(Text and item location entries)

+-------+

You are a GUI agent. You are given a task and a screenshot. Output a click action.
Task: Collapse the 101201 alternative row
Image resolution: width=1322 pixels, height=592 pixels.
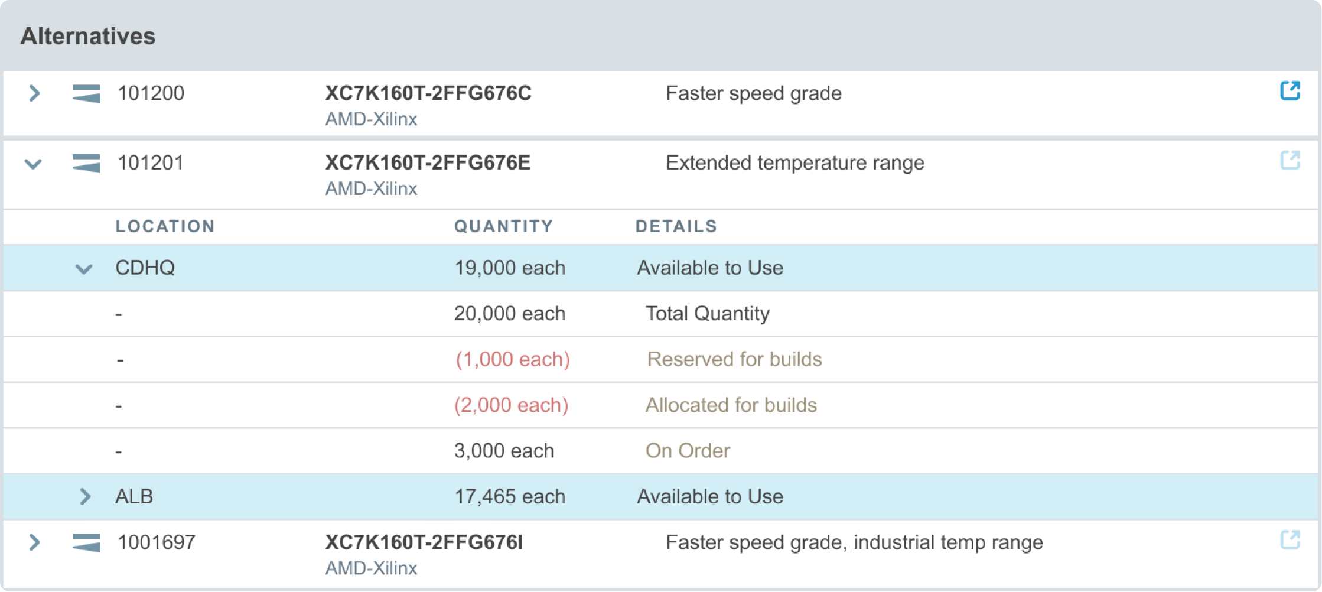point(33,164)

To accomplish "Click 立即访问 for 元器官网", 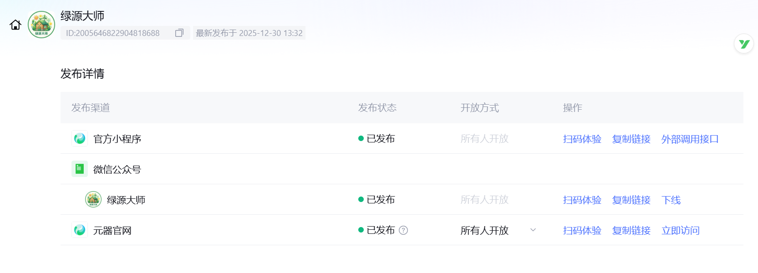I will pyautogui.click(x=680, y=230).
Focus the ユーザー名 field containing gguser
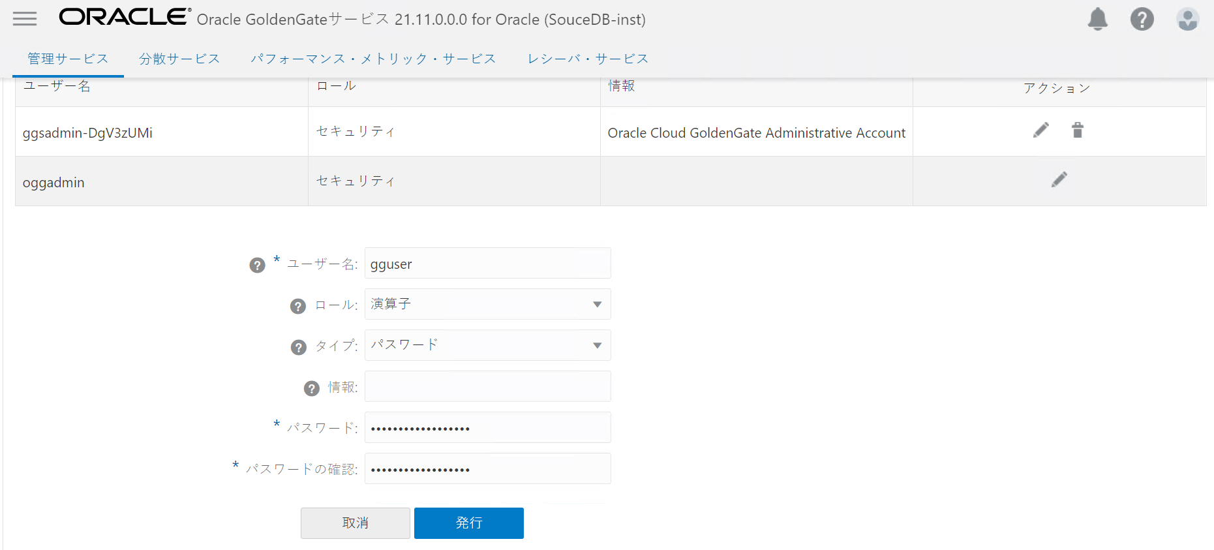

+-------+

§ What to do
Arrange the rows from the start through the line containing "point(33,164)" as a two-column CSV with the columns "request" and "response", one row per request. Put each value in a single quoted field, replace line breaks with spaces, and leave the pictures out.

§ Answer to the exercise
request,response
"You are a GUI agent. You are given a task and a screenshot. Output a click action. Task: Collapse the 101201 alternative row Image resolution: width=1322 pixels, height=592 pixels.","point(33,164)"